◆ EXCERPTED RECORDS ◆
..............................
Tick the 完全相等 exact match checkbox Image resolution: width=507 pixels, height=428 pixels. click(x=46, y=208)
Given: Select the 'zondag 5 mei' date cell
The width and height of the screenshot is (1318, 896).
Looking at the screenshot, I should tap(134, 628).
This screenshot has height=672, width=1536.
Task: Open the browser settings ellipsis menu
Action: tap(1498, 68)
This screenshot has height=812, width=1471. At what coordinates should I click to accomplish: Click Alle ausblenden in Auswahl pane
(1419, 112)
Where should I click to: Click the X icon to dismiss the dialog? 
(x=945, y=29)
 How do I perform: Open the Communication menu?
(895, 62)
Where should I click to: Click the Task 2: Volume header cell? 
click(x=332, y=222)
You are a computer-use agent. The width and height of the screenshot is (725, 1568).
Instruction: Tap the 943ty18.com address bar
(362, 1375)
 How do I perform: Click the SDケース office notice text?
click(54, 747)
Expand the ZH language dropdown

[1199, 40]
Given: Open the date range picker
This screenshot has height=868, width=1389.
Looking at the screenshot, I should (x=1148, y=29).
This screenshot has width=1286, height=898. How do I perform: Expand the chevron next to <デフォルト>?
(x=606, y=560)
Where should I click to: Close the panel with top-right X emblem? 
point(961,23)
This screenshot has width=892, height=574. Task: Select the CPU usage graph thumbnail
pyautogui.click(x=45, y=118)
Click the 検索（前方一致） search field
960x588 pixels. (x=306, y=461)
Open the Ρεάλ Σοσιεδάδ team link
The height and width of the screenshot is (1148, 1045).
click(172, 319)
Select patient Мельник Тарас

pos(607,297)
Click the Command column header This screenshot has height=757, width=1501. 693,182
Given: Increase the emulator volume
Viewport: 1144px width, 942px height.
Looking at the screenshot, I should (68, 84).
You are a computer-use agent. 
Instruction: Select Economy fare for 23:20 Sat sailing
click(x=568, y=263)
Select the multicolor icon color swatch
..............................
Could you rewrite all the lines above, replacing "Where should I click to" with "Which spot should I click to" wherever it appears and changing nothing else?

Tick the 完全相等 exact match checkbox Image resolution: width=507 pixels, height=428 pixels. click(x=46, y=208)
Given: Select the 'zondag 5 mei' date cell
The width and height of the screenshot is (1318, 896).
Looking at the screenshot, I should tap(134, 628).
This screenshot has height=672, width=1536.
Task: Open the browser settings ellipsis menu
Action: tap(1498, 68)
This screenshot has height=812, width=1471. At what coordinates should I click to accomplish: Click Alle ausblenden in Auswahl pane
(1419, 112)
Which spot should I click to: Click the X icon to dismiss the dialog? 
(x=945, y=29)
 How do I perform: Open the Communication menu?
(895, 62)
Which spot should I click to: Click the Task 2: Volume header cell? 
click(x=332, y=222)
You are a computer-use agent. The width and height of the screenshot is (725, 1568).
Instruction: Tap the 943ty18.com address bar
(362, 1375)
 How do I perform: Click the SDケース office notice text?
click(54, 747)
Expand the ZH language dropdown

[1199, 40]
Given: Open the date range picker
This screenshot has height=868, width=1389.
Looking at the screenshot, I should (x=1148, y=29).
This screenshot has width=1286, height=898. How do I perform: Expand the chevron next to <デフォルト>?
(x=606, y=560)
Which spot should I click to: Close the panel with top-right X emblem? 
point(961,23)
This screenshot has width=892, height=574. Task: Select the CPU usage graph thumbnail
pyautogui.click(x=45, y=118)
Click the 検索（前方一致） search field
960x588 pixels. (x=306, y=461)
Open the Ρεάλ Σοσιεδάδ team link
The height and width of the screenshot is (1148, 1045).
click(172, 319)
Select patient Мельник Тарас

pos(607,297)
Click the Command column header This screenshot has height=757, width=1501. 693,182
Given: Increase the emulator volume
Viewport: 1144px width, 942px height.
Looking at the screenshot, I should (68, 84).
You are a computer-use agent. 
Instruction: Select Economy fare for 23:20 Sat sailing
click(x=568, y=263)
Select the multicolor icon color swatch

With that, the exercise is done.